» **EXERCISE**: Copy the items below word for word, from the first line through the line with "container-cube-icon is located", and leave out the pictures.

(Saved data entries)
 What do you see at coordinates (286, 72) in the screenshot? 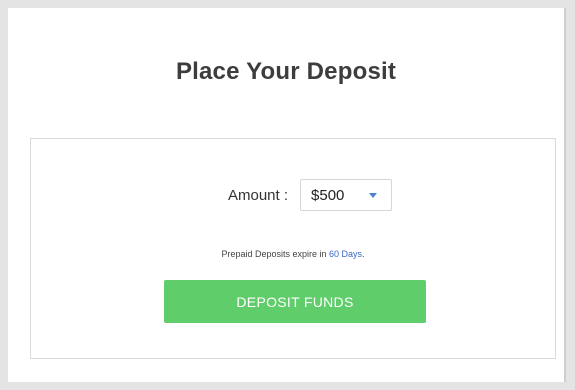
I see `page-title: Place Your Deposit` at bounding box center [286, 72].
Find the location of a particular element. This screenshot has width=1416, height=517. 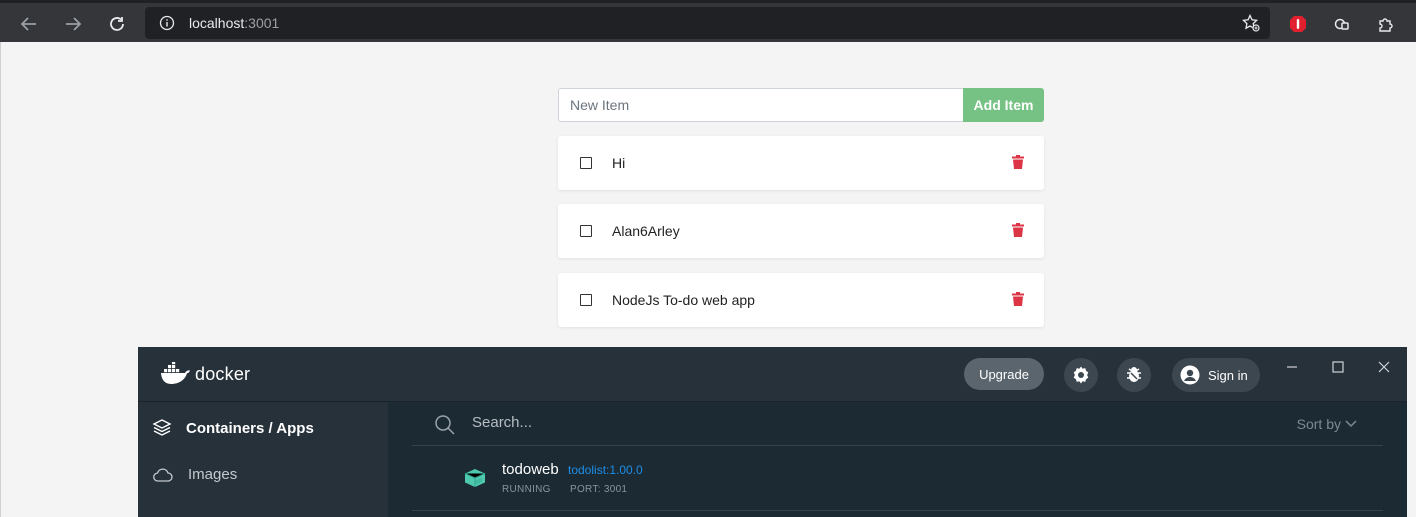

container-cube-icon is located at coordinates (475, 480).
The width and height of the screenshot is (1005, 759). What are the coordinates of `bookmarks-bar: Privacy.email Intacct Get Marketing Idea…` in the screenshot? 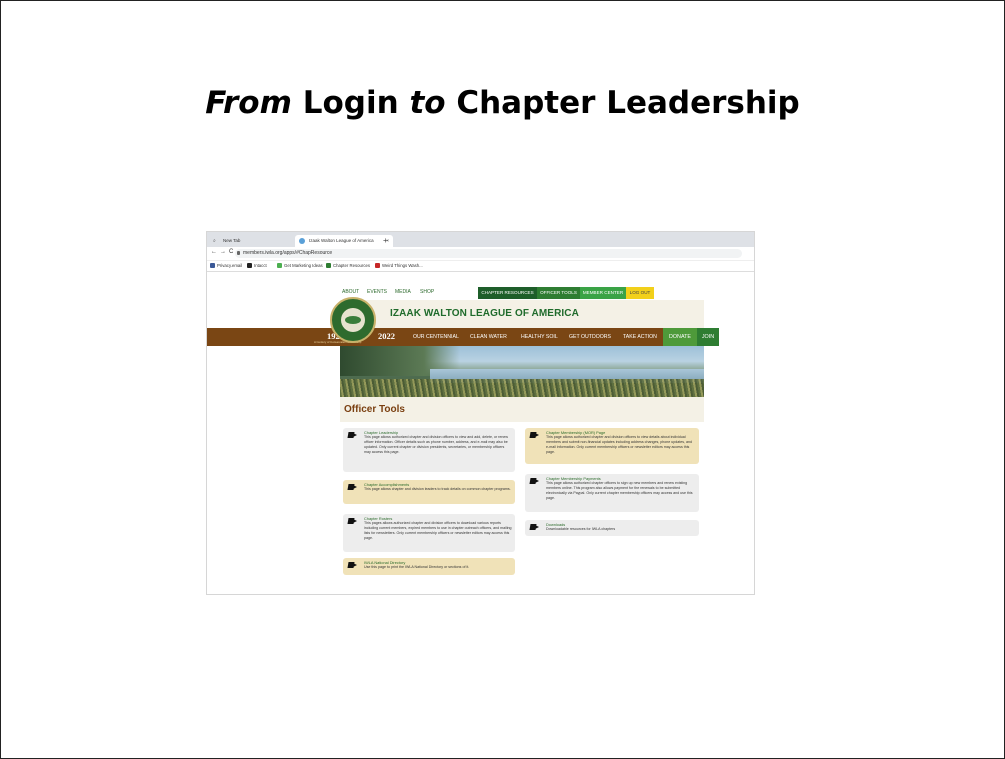 It's located at (480, 266).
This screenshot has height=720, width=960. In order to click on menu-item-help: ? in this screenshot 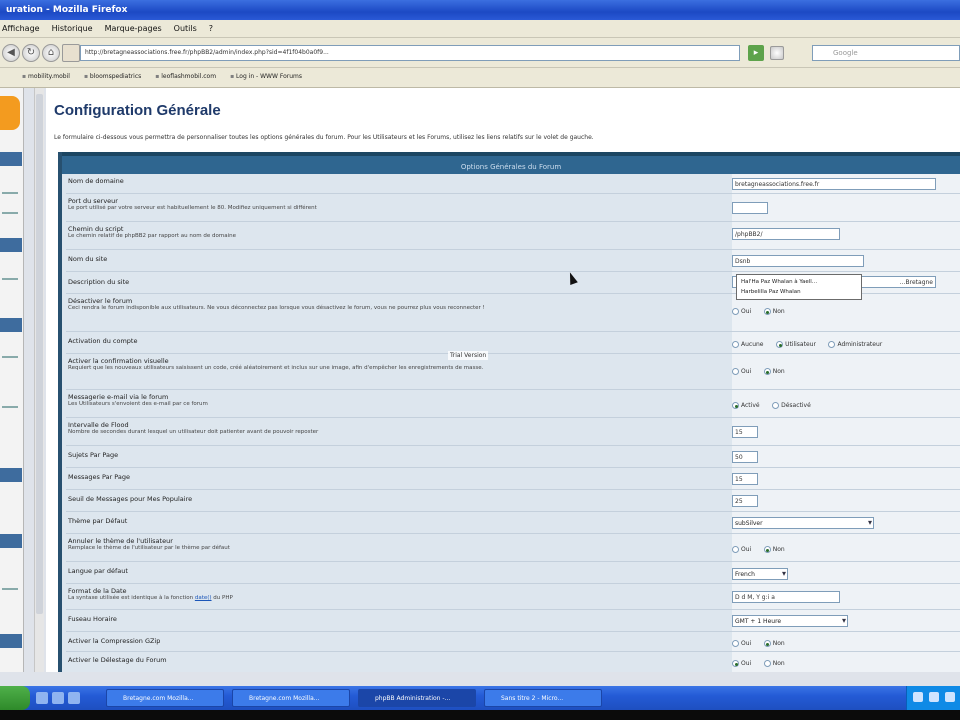, I will do `click(211, 30)`.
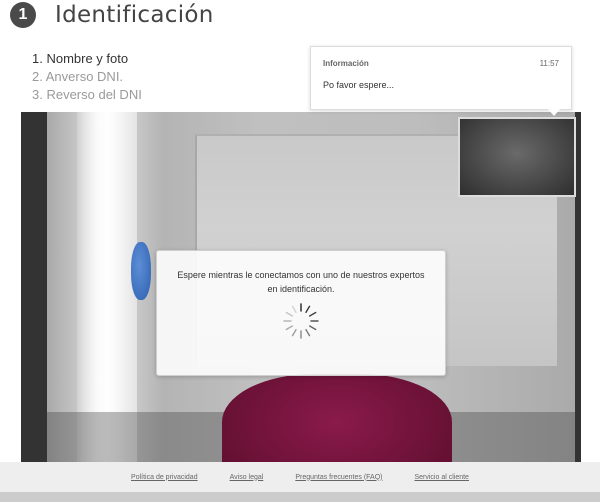 Image resolution: width=600 pixels, height=502 pixels. I want to click on footer-link-legal: Aviso legal, so click(247, 478).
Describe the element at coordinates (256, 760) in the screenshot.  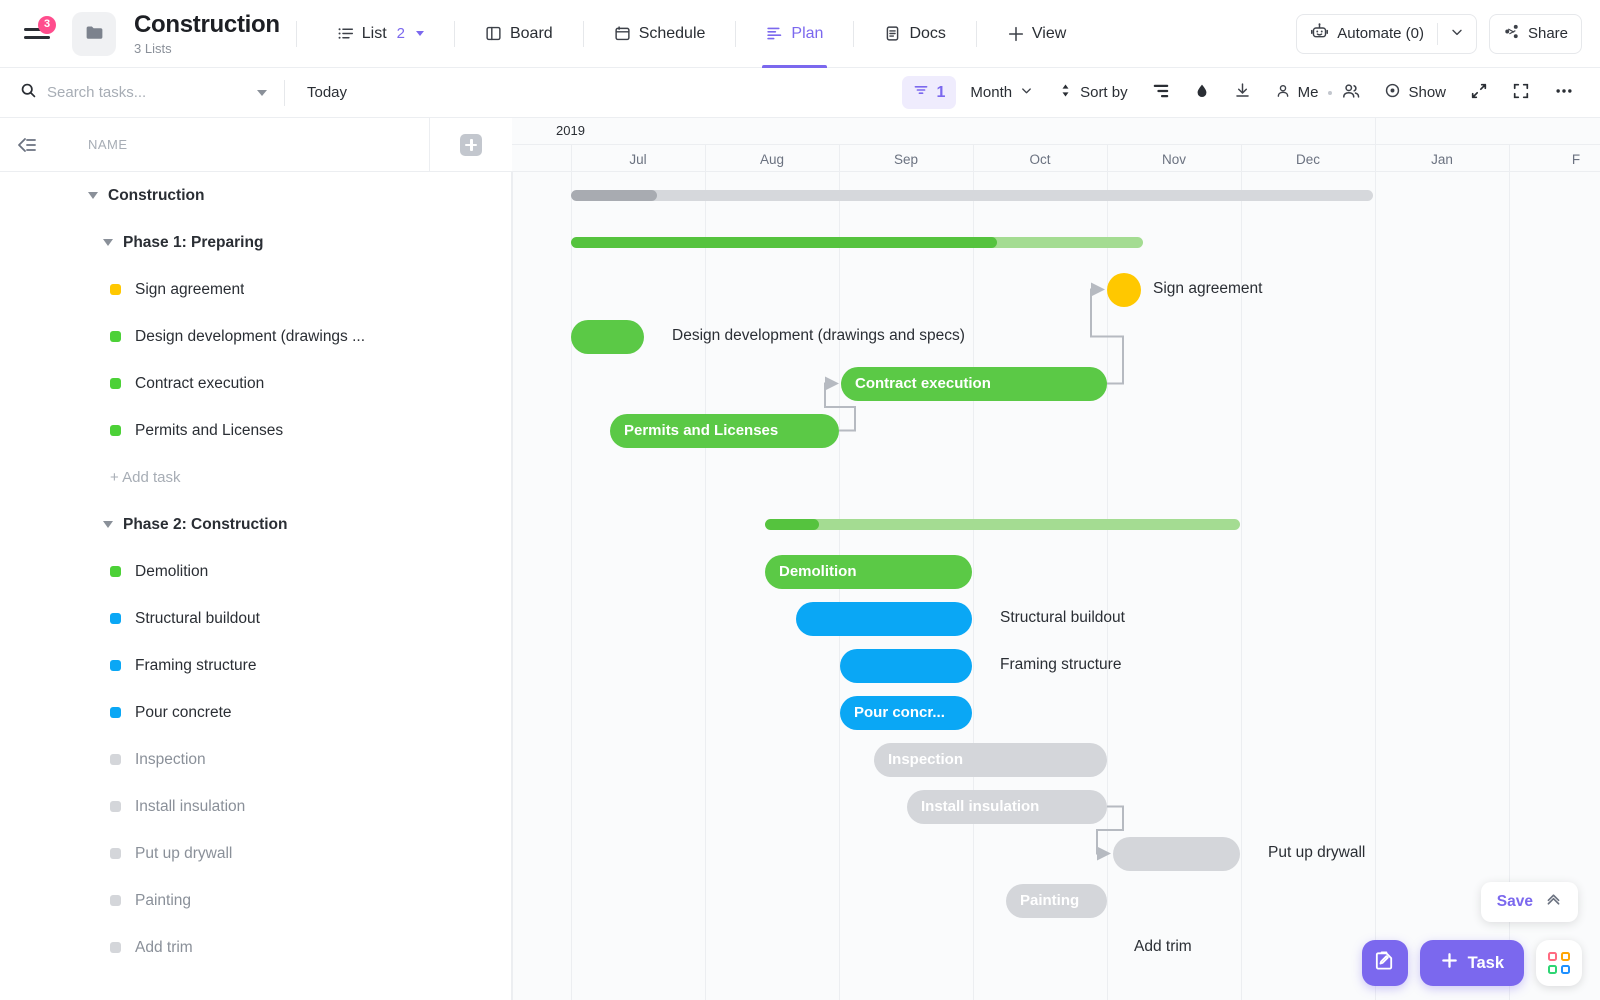
I see `task-row: Inspection` at that location.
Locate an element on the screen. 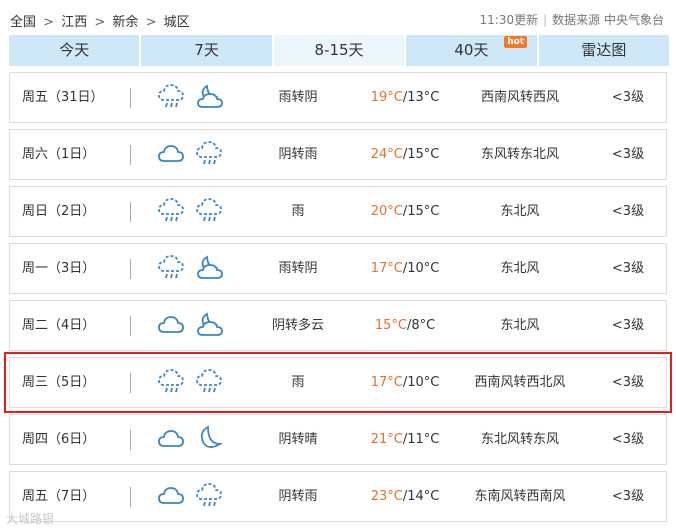  temperature: 24°C/15°C is located at coordinates (405, 154).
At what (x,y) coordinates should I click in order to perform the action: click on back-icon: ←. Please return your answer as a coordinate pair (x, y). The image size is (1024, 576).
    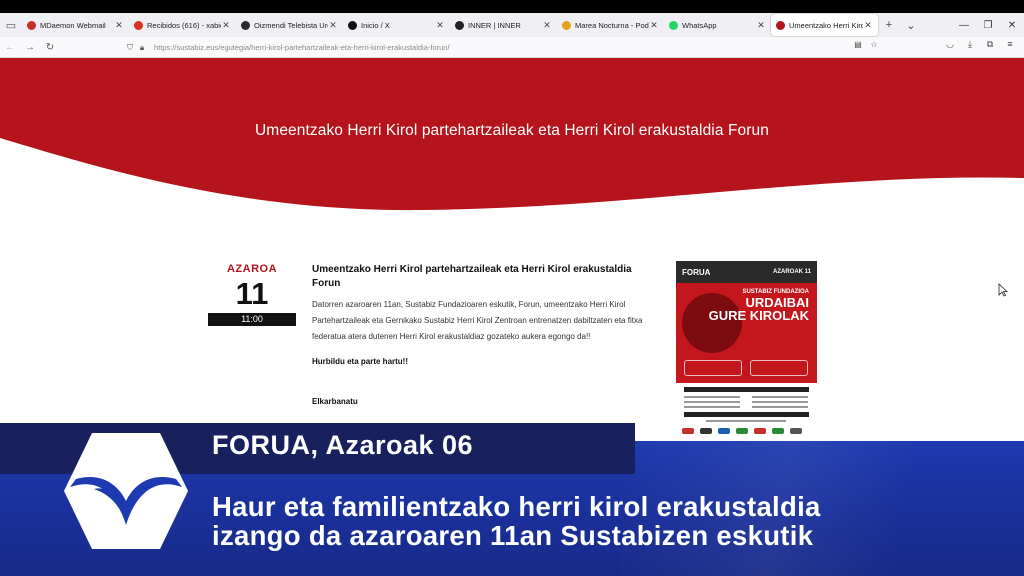
    Looking at the image, I should click on (10, 48).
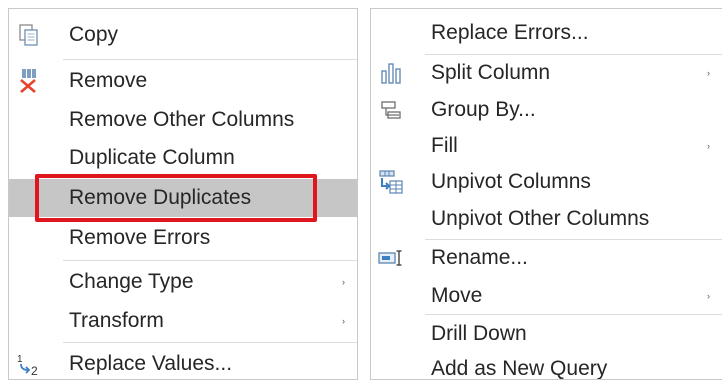 Image resolution: width=722 pixels, height=380 pixels. Describe the element at coordinates (479, 334) in the screenshot. I see `menu-item-label: Drill Down` at that location.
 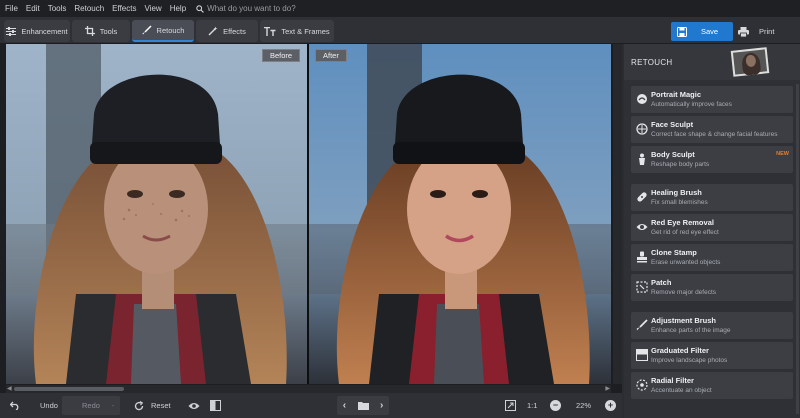 I want to click on tool-healing-brush: Healing Brush Fix small blemishes, so click(x=712, y=198).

» **SOLUTION FOR THIS TASK**:
 What do you see at coordinates (286, 72) in the screenshot? 
I see `page-title: Place Your Deposit` at bounding box center [286, 72].
Find the location of a particular element. This screenshot has width=1416, height=517. 

container-cube-icon is located at coordinates (475, 480).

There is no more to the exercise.